- [Your objective]: Give back every record below precisely as written.

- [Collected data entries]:
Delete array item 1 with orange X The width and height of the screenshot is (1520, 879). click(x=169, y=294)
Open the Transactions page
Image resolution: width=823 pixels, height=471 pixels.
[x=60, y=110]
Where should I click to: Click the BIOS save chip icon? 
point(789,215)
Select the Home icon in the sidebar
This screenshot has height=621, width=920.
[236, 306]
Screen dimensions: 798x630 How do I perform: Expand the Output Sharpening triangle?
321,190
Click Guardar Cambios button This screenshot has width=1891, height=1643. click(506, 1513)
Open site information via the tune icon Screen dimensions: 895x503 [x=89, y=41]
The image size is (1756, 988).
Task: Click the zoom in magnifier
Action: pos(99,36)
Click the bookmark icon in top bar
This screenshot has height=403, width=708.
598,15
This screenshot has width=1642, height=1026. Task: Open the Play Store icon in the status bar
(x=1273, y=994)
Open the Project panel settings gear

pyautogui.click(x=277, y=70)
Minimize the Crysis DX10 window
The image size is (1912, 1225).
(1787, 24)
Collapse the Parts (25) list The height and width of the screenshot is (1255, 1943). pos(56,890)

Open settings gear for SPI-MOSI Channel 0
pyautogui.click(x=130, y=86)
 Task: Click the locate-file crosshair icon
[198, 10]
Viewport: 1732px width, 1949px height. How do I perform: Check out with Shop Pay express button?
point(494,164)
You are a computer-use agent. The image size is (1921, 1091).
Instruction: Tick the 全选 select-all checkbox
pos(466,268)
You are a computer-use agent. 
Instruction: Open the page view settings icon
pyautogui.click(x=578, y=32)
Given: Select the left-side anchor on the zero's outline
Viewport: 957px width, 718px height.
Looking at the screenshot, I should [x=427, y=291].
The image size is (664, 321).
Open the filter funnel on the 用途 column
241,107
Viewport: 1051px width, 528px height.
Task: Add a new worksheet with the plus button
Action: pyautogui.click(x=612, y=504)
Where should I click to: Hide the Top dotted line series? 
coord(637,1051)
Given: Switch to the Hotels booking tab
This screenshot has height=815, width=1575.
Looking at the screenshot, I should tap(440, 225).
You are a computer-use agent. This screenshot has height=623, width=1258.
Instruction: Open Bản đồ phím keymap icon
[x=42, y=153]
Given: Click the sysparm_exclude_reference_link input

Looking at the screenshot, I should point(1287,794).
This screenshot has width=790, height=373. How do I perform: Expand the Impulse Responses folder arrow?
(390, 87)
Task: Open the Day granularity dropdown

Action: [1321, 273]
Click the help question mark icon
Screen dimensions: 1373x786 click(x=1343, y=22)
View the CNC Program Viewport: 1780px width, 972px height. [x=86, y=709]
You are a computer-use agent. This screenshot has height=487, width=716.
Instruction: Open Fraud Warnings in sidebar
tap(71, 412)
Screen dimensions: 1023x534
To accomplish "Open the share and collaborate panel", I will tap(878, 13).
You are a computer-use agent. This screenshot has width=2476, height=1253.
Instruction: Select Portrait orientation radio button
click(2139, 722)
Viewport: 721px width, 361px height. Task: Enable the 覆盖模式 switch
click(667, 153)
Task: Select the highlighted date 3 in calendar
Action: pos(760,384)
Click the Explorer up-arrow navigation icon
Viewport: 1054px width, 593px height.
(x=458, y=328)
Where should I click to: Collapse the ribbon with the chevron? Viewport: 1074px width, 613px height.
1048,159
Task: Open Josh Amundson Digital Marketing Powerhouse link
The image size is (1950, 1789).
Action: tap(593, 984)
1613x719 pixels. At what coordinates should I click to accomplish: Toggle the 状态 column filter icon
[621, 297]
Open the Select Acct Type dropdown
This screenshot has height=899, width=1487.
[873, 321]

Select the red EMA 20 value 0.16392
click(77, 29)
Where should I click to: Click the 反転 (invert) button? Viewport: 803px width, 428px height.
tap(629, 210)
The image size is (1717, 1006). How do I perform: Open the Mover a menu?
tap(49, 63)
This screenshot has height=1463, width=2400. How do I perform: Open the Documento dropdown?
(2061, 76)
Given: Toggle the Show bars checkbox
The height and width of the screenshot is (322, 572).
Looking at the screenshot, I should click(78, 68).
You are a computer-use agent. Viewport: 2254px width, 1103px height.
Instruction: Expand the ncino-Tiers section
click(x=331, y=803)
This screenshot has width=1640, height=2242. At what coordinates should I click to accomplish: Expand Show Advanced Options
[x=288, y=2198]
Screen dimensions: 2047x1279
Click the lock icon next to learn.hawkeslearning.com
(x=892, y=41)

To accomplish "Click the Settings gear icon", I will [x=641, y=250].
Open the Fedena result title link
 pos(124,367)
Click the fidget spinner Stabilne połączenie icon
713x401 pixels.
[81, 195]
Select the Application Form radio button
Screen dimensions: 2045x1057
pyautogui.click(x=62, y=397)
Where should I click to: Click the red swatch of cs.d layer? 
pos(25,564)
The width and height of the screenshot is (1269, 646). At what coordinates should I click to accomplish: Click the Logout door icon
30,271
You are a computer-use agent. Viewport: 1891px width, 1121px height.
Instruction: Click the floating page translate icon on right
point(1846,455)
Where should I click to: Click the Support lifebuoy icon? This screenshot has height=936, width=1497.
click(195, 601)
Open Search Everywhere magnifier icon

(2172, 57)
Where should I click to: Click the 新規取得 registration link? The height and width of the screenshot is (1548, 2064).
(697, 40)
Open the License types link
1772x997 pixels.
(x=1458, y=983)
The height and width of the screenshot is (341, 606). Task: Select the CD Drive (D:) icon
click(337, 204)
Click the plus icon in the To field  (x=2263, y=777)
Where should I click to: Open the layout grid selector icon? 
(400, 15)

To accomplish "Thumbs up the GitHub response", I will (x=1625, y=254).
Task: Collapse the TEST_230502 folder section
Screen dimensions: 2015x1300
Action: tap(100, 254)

- [Exercise solution]:
Delete array item 1 with orange X The width and height of the screenshot is (1520, 879). click(x=169, y=294)
Open the Transactions page
Image resolution: width=823 pixels, height=471 pixels.
[x=60, y=110]
Where should I click to: Click the BIOS save chip icon? 
point(789,215)
Select the Home icon in the sidebar
This screenshot has height=621, width=920.
[236, 306]
Screen dimensions: 798x630 How do I perform: Expand the Output Sharpening triangle?
321,190
Click Guardar Cambios button This screenshot has width=1891, height=1643. click(506, 1513)
Open site information via the tune icon Screen dimensions: 895x503 [x=89, y=41]
The image size is (1756, 988).
Task: Click the zoom in magnifier
Action: pos(99,36)
Click the bookmark icon in top bar
This screenshot has height=403, width=708.
598,15
This screenshot has width=1642, height=1026. Task: Open the Play Store icon in the status bar
(x=1273, y=994)
Open the Project panel settings gear

pyautogui.click(x=277, y=70)
Minimize the Crysis DX10 window
The image size is (1912, 1225).
(1787, 24)
Collapse the Parts (25) list The height and width of the screenshot is (1255, 1943). pos(56,890)

Open settings gear for SPI-MOSI Channel 0
pyautogui.click(x=130, y=86)
 Task: Click the locate-file crosshair icon
[198, 10]
Viewport: 1732px width, 1949px height. How do I perform: Check out with Shop Pay express button?
point(494,164)
You are a computer-use agent. The image size is (1921, 1091).
Instruction: Tick the 全选 select-all checkbox
pos(466,268)
You are a computer-use agent. 
Instruction: Open the page view settings icon
pyautogui.click(x=578, y=32)
Given: Select the left-side anchor on the zero's outline
Viewport: 957px width, 718px height.
Looking at the screenshot, I should [x=427, y=291].
The image size is (664, 321).
Open the filter funnel on the 用途 column
241,107
Viewport: 1051px width, 528px height.
Task: Add a new worksheet with the plus button
Action: pyautogui.click(x=612, y=504)
Where should I click to: Hide the Top dotted line series? 
coord(637,1051)
Given: Switch to the Hotels booking tab
This screenshot has height=815, width=1575.
Looking at the screenshot, I should tap(440, 225).
You are a computer-use agent. This screenshot has height=623, width=1258.
Instruction: Open Bản đồ phím keymap icon
[x=42, y=153]
Given: Click the sysparm_exclude_reference_link input

Looking at the screenshot, I should point(1287,794).
This screenshot has width=790, height=373. How do I perform: Expand the Impulse Responses folder arrow?
(390, 87)
Task: Open the Day granularity dropdown

Action: [1321, 273]
Click the help question mark icon
Screen dimensions: 1373x786 click(x=1343, y=22)
View the CNC Program Viewport: 1780px width, 972px height. [x=86, y=709]
You are a computer-use agent. This screenshot has height=487, width=716.
Instruction: Open Fraud Warnings in sidebar
tap(71, 412)
Screen dimensions: 1023x534
To accomplish "Open the share and collaborate panel", I will tap(878, 13).
You are a computer-use agent. This screenshot has width=2476, height=1253.
Instruction: Select Portrait orientation radio button
click(2139, 722)
Viewport: 721px width, 361px height. Task: Enable the 覆盖模式 switch
click(667, 153)
Task: Select the highlighted date 3 in calendar
Action: pos(760,384)
Click the Explorer up-arrow navigation icon
Viewport: 1054px width, 593px height.
(x=458, y=328)
Where should I click to: Collapse the ribbon with the chevron? Viewport: 1074px width, 613px height.
1048,159
Task: Open Josh Amundson Digital Marketing Powerhouse link
The image size is (1950, 1789).
Action: tap(593, 984)
1613x719 pixels. At what coordinates should I click to accomplish: Toggle the 状态 column filter icon
[621, 297]
Open the Select Acct Type dropdown
This screenshot has height=899, width=1487.
[873, 321]

Select the red EMA 20 value 0.16392
click(77, 29)
Where should I click to: Click the 反転 (invert) button? Viewport: 803px width, 428px height.
tap(629, 210)
The image size is (1717, 1006). How do I perform: Open the Mover a menu?
tap(49, 63)
This screenshot has height=1463, width=2400. How do I perform: Open the Documento dropdown?
(2061, 76)
Given: Toggle the Show bars checkbox
The height and width of the screenshot is (322, 572).
Looking at the screenshot, I should click(78, 68).
You are a computer-use agent. Viewport: 2254px width, 1103px height.
Instruction: Expand the ncino-Tiers section
click(x=331, y=803)
This screenshot has width=1640, height=2242. At what coordinates should I click to accomplish: Expand Show Advanced Options
[x=288, y=2198]
Screen dimensions: 2047x1279
Click the lock icon next to learn.hawkeslearning.com
(x=892, y=41)

To accomplish "Click the Settings gear icon", I will [x=641, y=250].
Open the Fedena result title link
 pos(124,367)
Click the fidget spinner Stabilne połączenie icon
713x401 pixels.
[81, 195]
Select the Application Form radio button
Screen dimensions: 2045x1057
pyautogui.click(x=62, y=397)
Where should I click to: Click the red swatch of cs.d layer? 
pos(25,564)
The width and height of the screenshot is (1269, 646). At what coordinates should I click to accomplish: Click the Logout door icon
30,271
You are a computer-use agent. Viewport: 1891px width, 1121px height.
Instruction: Click the floating page translate icon on right
point(1846,455)
Where should I click to: Click the Support lifebuoy icon? This screenshot has height=936, width=1497.
click(195, 601)
Open Search Everywhere magnifier icon

(2172, 57)
Where should I click to: Click the 新規取得 registration link? The height and width of the screenshot is (1548, 2064).
(697, 40)
Open the License types link
1772x997 pixels.
(x=1458, y=983)
The height and width of the screenshot is (341, 606). Task: Select the CD Drive (D:) icon
click(337, 204)
Click the plus icon in the To field  (x=2263, y=777)
Where should I click to: Open the layout grid selector icon? 
(400, 15)

To accomplish "Thumbs up the GitHub response", I will (x=1625, y=254).
Task: Collapse the TEST_230502 folder section
Screen dimensions: 2015x1300
Action: tap(100, 254)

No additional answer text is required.